Hi @patrick-kidger any suggestion or help will be great. Thank you!
I'm glad you got it working, but absent a MWE of the original problem there isn't much I can do.
hi @patrick-kidger Sure. I will prepare one and put it here. On that note, do you have any suggestion to know how much memory a jetted function is using? Some sort of profiling the equinox based code for memory and flops.

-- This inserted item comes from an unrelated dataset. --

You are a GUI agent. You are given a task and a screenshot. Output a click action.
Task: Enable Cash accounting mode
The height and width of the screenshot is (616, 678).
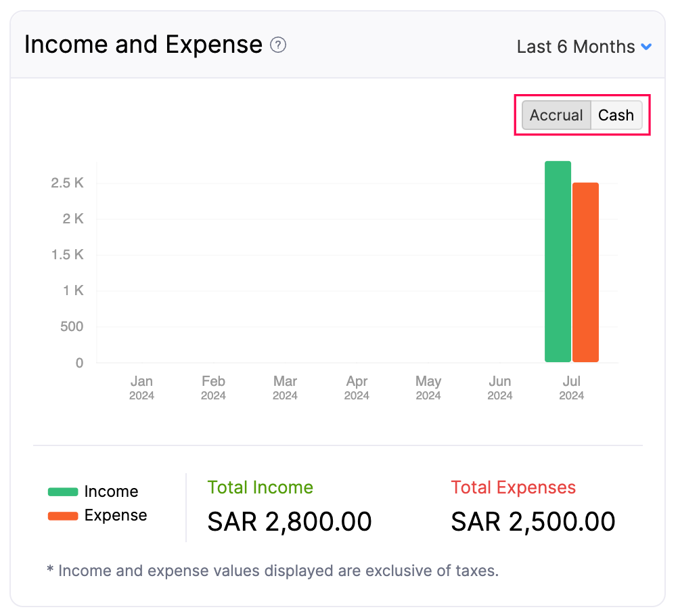point(616,115)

Thank you!
Hi @patrick-kidger I want to take the jvp of loss function with respect to nn parameters along the random direction..Here is my code to do that
@eqx.filter_jit
def train_step_fwg(network, state, sub_key):
is_linear = lambda x: isinstance(x, eqx.nn.Linear)
get_weights = lambda m: [x.weight
for x in jax.tree_util.tree_leaves(m, is_leaf=is_linear)
if is_linear(x)]
get_bias = lambda m: [x.bias
for x in jax.tree_util.tree_leaves(m, is_leaf=is_linear)
if is_linear(x)]
weights = get_weights(network)
biases = get_bias(network)
if dist_type == "normal":
new_weights = [r * jax.random.normal(subkey, weight.shape)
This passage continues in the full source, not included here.